● Task statement:
Below is a listing. Set down exactly the lines from the one containing "Where should I click to: Click the vertical" through the one containing "the Sort by", both ends included, and leave out the rest.

Provided records START

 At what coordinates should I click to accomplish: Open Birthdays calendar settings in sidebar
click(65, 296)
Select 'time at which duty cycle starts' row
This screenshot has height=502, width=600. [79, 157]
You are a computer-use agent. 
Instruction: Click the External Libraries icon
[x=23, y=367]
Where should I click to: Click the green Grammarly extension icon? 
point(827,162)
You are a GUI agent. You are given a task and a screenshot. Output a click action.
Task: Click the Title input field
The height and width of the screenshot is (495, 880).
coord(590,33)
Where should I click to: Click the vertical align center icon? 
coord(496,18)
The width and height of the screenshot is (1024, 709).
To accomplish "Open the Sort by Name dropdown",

Provided records END
Provided records START

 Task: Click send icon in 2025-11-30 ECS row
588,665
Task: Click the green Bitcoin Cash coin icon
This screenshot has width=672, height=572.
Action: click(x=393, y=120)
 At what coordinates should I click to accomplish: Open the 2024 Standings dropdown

Provided records END
Provided records START

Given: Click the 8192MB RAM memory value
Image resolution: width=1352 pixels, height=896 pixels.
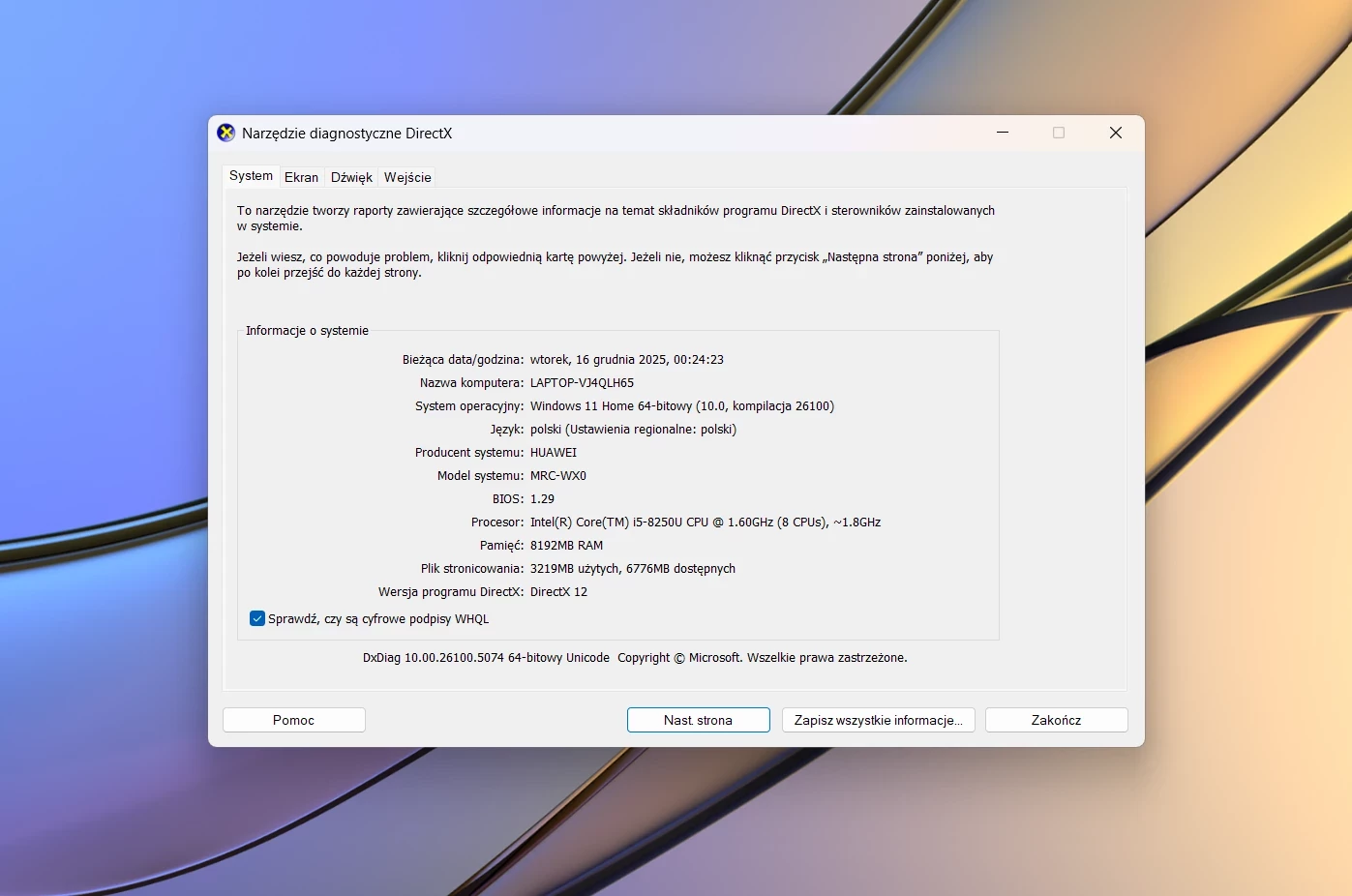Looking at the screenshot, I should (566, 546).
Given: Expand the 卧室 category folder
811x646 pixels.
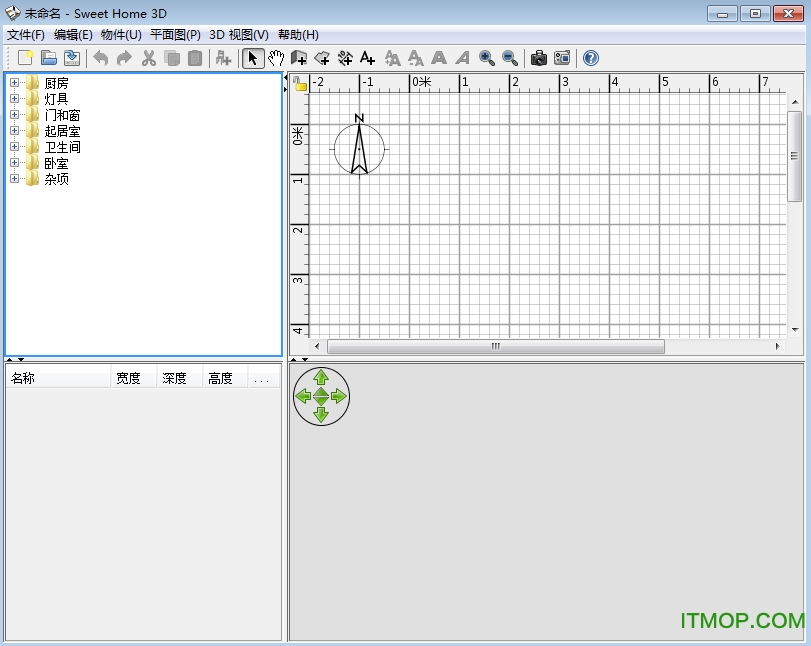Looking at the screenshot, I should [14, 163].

Provided records END

● Result for this task:
Where should I click to: Click the vertical align center icon? 
coord(496,18)
The width and height of the screenshot is (1024, 709).
To accomplish "Open the Sort by Name dropdown",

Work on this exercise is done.